Interestingly, all of the disabled imports ultimately lead back to importing tkinter, which I think is the root cause. If I replace import nltk with import tkinter in the test script, I get a very similar crash report, both referencing tkinter.

From what I can tell, these packages directly import tkinter:

  • nltk.app
  • nltk.draw
  • nltk.sem

From the above changes to the main package __init__, these are the problematic imports, and how they trace back to importing tkinter

  • nltk.featstruct (sem)
  • nltk.grammar (featstruct)
  • nltk.tree (grammar)
  • nltk.chunk (chunk.named_entity > tree)
  • nltk.parse (parse.bllip > tree)
  • nltk.tag (tag.stanford > parse)
  • nltk.classify (classify.senna > tag)
  • nltk.inference (inference.discourse > sem, tag)
  • nltk.stem (stem.snowball > corpus > corpus.reader.timit > tree)

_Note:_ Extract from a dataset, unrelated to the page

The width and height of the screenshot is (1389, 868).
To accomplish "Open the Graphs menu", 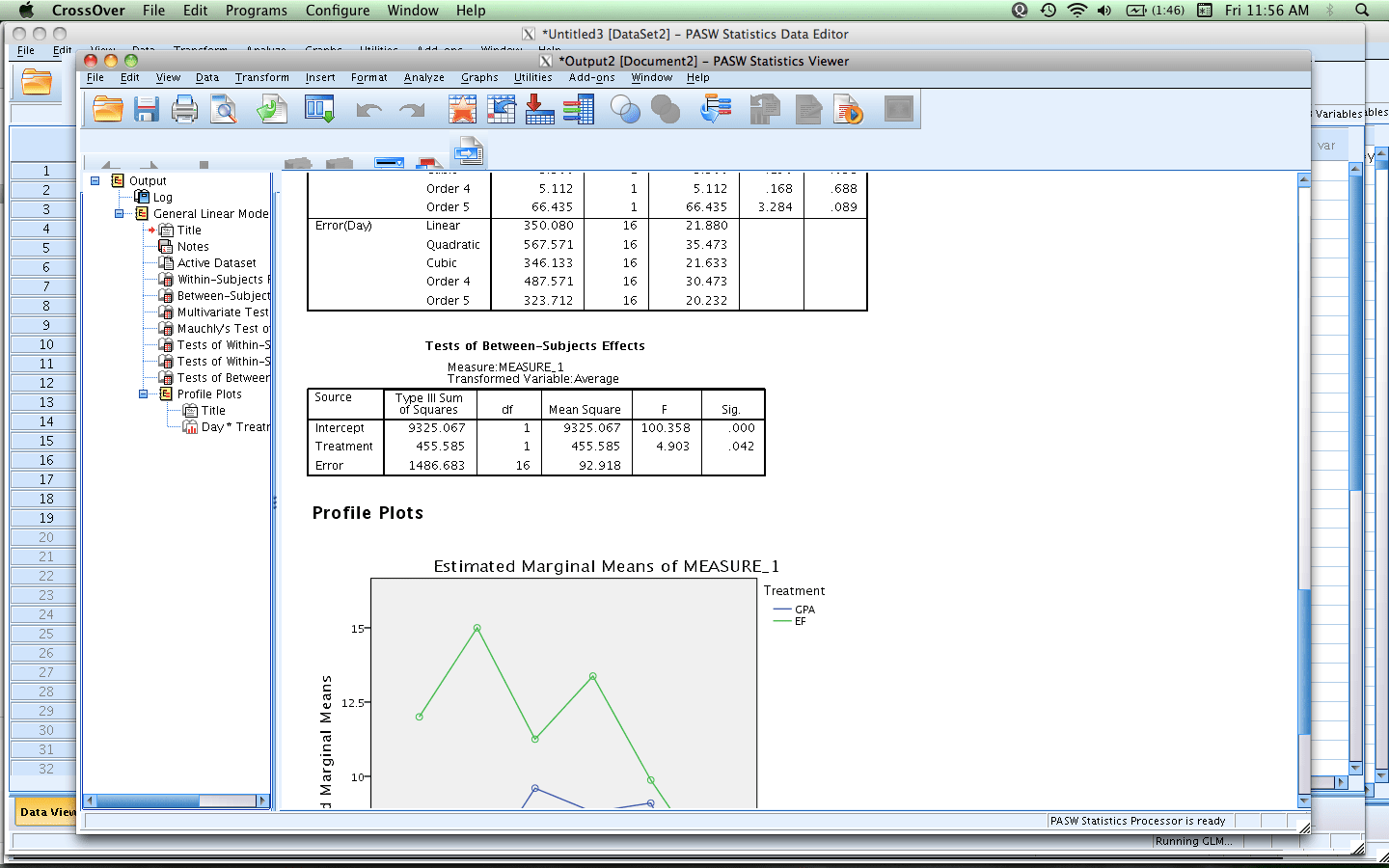I will [x=479, y=77].
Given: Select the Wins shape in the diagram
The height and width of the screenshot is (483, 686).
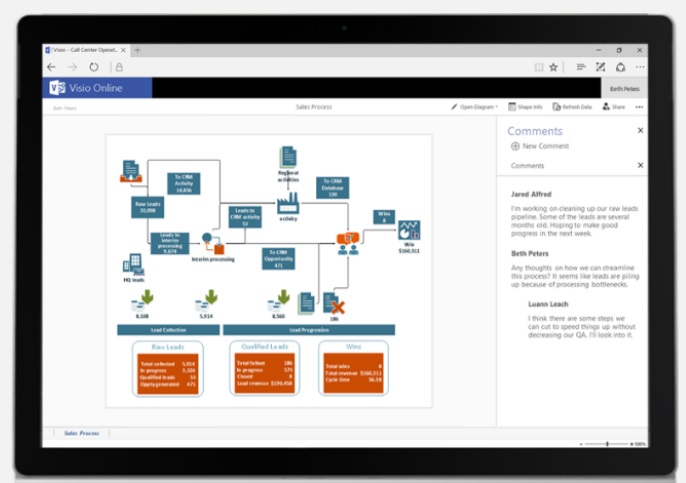Looking at the screenshot, I should tap(383, 215).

Thanks @rpkilby, that's very helpful!

It looks like this problem https://stackoverflow.com/questions/16745507/tkinter-how-to-use-threads-to-preventing-main-event-loop-from-freezing

I think tinkter has been a pain point for us for quite some time. Perhaps, it'll be good if we can find an alternative to it.

I agree. A shorter-term solution would be to bury the tkinter imports inside the classes and methods that need tkinter, and avoid importing it by programs that don't need it. We've already done something similar for numpy.